Histovery opens an intimate portal to Notre-Dame at the National Building Museum
by STIRworldJun 15, 2022
by Dilpreet BhullarPublished on : Mar 06, 2021
The planetarium styled sculpture would hint at a sturdy installation, at least in terms of appearance. Breaking this speculation, amongst many other assumptions, is the art practice of the US-based sculptor Sarah Sze. Her colossal-sized immersive works created out of everyday objects complicate the idea of time, memory and space. Her latest exhibition, Night Into Day, at the Fondation Cartier pour l’art contemporain in Paris exploits the conventional boundaries of painting, sculpture and architecture to encapsulate the core of her practice: play with viewers' perception of time and space. Turning the boundaries between reality and fiction, present and past fuzzy, Sze puts images and objects at the centre of the pieces to question the meaning of time and place.
Taking cognizance of the transparent architecture of the Fondation Cartier, Sze meticulously displays moving images on the walls of the Fondation where images run in a motion to disappear and reemerge. The two sculptures - Twice Twilight and Tracing Fallen Sky - are responsive to day and night cycles, making them change according to the movement of the natural light. Sze notes, “As an artist, I think about the effort, desire, and continual longing we have had over the years to make meaning of the world around us through materials. And to try and locate a kind of wonder, but also a kind of futility that lies in that very fragile pursuit”. The two sculptures are modelled on the celestial motions of the planetarium and the pendulum.
In an effort to dilute the boundaries between inside and outside, illusion and reality, the virtual images of the installation Twice Twilight intermingle with the natural play of light seen through the glass walls of the gallery. Talking about the avant-garde architecture of Fondation Cartier, Jean Nouvel had mentioned, “The Fondation Cartier’s building involves the effect of blurring limits: not knowing exactly what is there and what is not, where it starts and where it ends”. Bringing these elements into play with her installations, Sze feeds life to them, the time does not follow a linear pattern and rather carries a circadian rhythm. The circular motion of the images seems to simulate the psychological sense of time where images dematerialise only to reappear out of our memory.

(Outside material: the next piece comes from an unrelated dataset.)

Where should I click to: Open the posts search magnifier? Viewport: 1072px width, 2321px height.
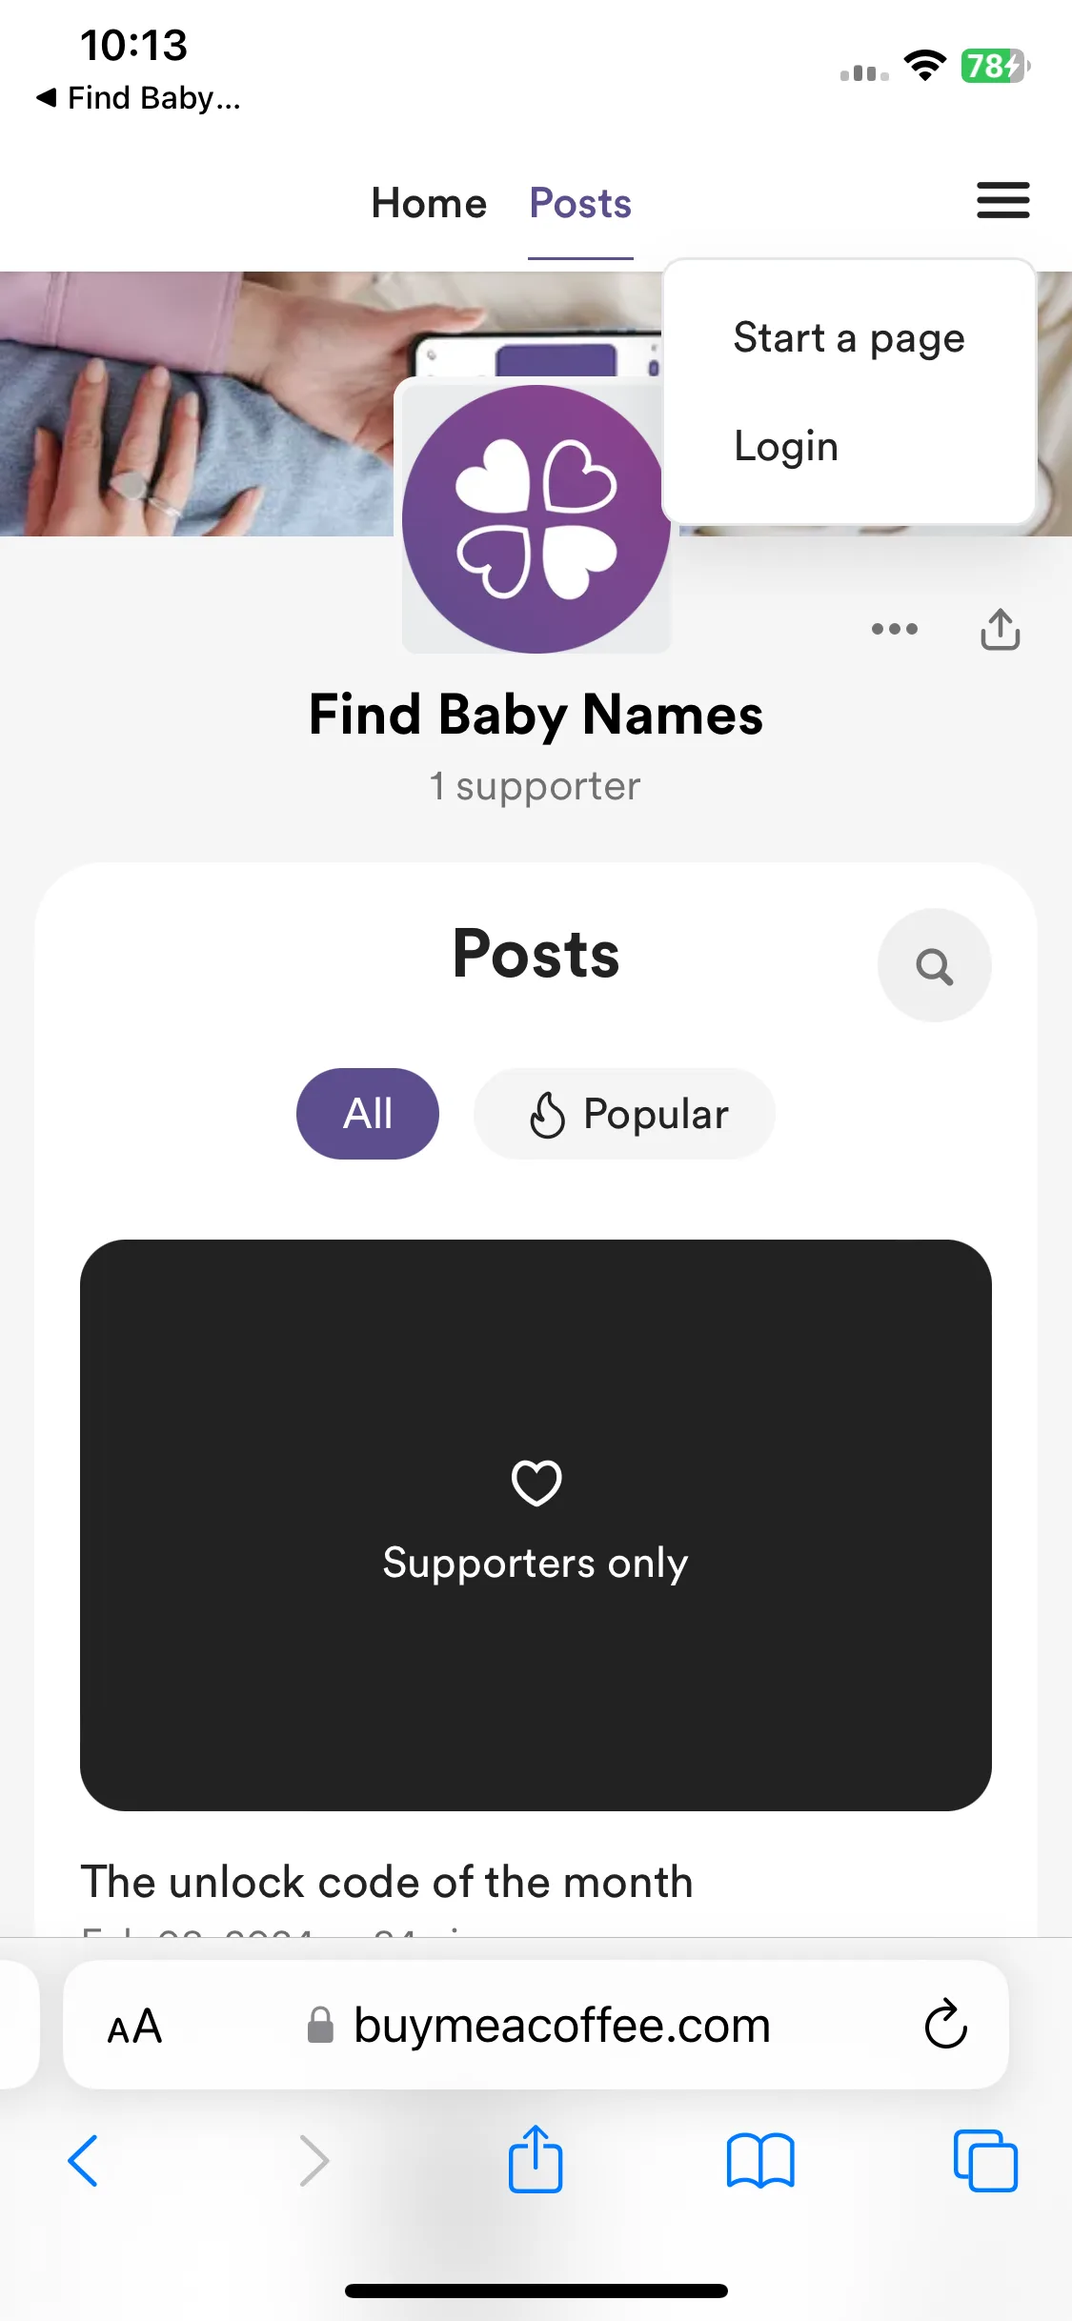point(934,965)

Describing the amalgamation of visual projections and installation, the curator of the exhibition, Leanne Sacramone, states, “Many of the images depict the four elements—fire, air, water, and earth—arranged by category, alchemical substances that were said in ancient Greece to compose the material world. They portray natural phenomena such as the setting of the sun, the flickering flame of a candle, the rush of a waterfall, or the reflections of light on water. Again, playing with scale, Sze shifts from the vast to the minute as she associates, for example, the growth of a spore with the immensity of the starry sky”.
The second installation, Tracing Fallen Sky, consists of 116 pieces of stainless steel that were used to create the very same installation. The small scraps of metal, salt and paint are positioned on the floor of the gallery to give an illusion of the concave bowl: an abyss of fragmented earth. Along with this, the videos projections highlight the melting of metal, the crystallisation of salt and the mixing of paint, the sky captured at different moments of the day, to reinforce the celestial state of consistent flux against the stagnant nature of things. The erratic swing of the pendulum, hovering at the top of the sculpture, defies the rotation of the earth to unveil the course of the sun, the waxing and waning of the moon, and the changes in the stars.
Besides the two sculptures as part of the exhibition Night into Day, the Fondation has produced Sze’s first artwork, Night Vision, by using augmented reality technology. Created in collaboration with the Lyon-based creative and digital studio Cher Ami, Night Vision uses the videos drawn from the two installations of the exhibition, the technology recreates the nocturnal environment to play with the visual perception of the viewers. Furthermore, the sound piece created by Sze works to accentuate the immersive experience around the work.
In the world determined to chart the course of the veracity of human behaviour and even the celestial movement with a precise methodology of quantification, Sze’s exhibition underscores the impossibility of reducing the vast universe of celestial bodies to calculative numbers as a pretext to understand its intricate dynamics.
Night into Day runs at Fondation Cartier pour l’art contemporain, Paris, until April 25, 2021.